To develop affinity labels for delta opioid receptors based on peptide antagonists, the Phe(4) residues of N,N-dibenzylleucine enkephalin and N,N-diallyl[Aib(2),Aib(3)]leucine enkephalin (ICI-174, 864) were substituted with either Phe(p-NCS) or Phe(p-NHCOCH(2)Br). A general synthetic method was developed for the conversion of small peptide substrates into potential affinity labels. The target peptides were synthesized using Phe(p-NH(2)) and a Boc/Fmoc orthogonal protection strategy which allowed for late functional group conversion of a p-amine group in the peptides to the desired affinity labeling moieties. A key step in the synthesis was the selective deprotection of a Boc group in the presence of a tert-butyl ester using trimethylsilyl trifluoromethanesulfonate (TMS-OTf). The target peptides were evaluated in radioligand binding experiments in Chinese hamster ovary (CHO) cells expressing delta or mu opioid receptors. The delta receptor affinities of the N, N-dibenzylleucine enkephalin analogues were 2.5-10-fold higher than those for the corresponding ICI-174,864 analogues. In general, substitution at the para position of Phe(4) decreased binding affinity at both delta and mu receptors in standard radioligand binding assays; the one exception was N, N-dibenzyl[Phe(p-NCS)(4)]leucine enkephalin (2) which exhibited a 2-fold increase in affinity for delta receptors (IC(50) = 34.9 nM) compared to N,N-dibenzylleucine enkephalin (IC(50) = 78.2 nM).
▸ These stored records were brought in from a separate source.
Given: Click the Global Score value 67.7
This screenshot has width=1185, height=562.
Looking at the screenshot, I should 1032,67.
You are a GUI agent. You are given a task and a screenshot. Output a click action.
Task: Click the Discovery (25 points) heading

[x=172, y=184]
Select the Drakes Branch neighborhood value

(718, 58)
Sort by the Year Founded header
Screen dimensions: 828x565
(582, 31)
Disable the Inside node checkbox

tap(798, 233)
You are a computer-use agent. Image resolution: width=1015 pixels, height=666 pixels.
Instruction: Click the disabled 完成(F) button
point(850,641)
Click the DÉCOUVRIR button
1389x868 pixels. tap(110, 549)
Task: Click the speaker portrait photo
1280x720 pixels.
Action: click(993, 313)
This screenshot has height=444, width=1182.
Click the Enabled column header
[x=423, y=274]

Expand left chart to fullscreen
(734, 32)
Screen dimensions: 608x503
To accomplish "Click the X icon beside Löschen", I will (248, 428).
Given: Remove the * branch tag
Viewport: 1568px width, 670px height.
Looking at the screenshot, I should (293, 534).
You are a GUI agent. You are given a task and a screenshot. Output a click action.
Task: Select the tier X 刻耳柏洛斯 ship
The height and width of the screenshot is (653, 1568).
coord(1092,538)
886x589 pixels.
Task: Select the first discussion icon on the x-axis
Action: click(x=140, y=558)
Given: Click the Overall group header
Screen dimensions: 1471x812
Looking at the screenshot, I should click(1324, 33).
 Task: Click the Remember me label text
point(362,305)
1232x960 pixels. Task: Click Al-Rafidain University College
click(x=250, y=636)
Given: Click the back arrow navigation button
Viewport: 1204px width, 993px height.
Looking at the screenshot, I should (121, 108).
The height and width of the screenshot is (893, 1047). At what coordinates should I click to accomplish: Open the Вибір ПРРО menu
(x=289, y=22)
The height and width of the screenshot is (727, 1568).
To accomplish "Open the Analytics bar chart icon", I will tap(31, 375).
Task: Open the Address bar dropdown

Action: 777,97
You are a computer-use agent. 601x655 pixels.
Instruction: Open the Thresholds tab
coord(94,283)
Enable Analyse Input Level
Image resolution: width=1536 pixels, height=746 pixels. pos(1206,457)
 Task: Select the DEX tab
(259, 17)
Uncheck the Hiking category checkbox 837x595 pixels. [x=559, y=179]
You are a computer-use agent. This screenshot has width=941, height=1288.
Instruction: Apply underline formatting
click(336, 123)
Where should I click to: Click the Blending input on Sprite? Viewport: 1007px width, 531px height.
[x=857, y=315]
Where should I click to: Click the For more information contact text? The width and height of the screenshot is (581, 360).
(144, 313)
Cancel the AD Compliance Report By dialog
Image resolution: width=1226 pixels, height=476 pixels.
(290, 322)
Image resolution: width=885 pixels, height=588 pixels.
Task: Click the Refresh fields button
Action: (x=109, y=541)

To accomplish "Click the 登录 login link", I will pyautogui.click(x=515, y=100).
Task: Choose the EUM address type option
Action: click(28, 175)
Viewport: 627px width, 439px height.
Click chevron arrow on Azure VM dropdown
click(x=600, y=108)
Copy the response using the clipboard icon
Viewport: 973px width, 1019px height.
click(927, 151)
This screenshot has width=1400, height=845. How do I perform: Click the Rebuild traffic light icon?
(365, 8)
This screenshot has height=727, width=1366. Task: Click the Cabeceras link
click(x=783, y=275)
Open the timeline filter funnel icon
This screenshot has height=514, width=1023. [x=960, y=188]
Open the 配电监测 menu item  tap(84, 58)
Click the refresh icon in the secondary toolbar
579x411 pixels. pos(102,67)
The decreases in mu receptor affinities were greater than in delta receptor affinities so that all of the analogues tested exhibited significantly greater delta receptor selectivity than the unsubstituted parent peptides. Of the target peptides tested, only N, N-dibenzyl[Phe(p-NCS)(4)]leucine enkephalin (2) exhibited wash-resistant inhibition of radioligand binding to delta receptors. To our knowledge, 2 represents the first peptide-based affinity label to utilize an isothiocyanate group as the electrophilic affinity labeling moiety. As a result of this study, enkephalin analogue 2 emerges as a potential affinity label useful for the further study of delta opioid receptors.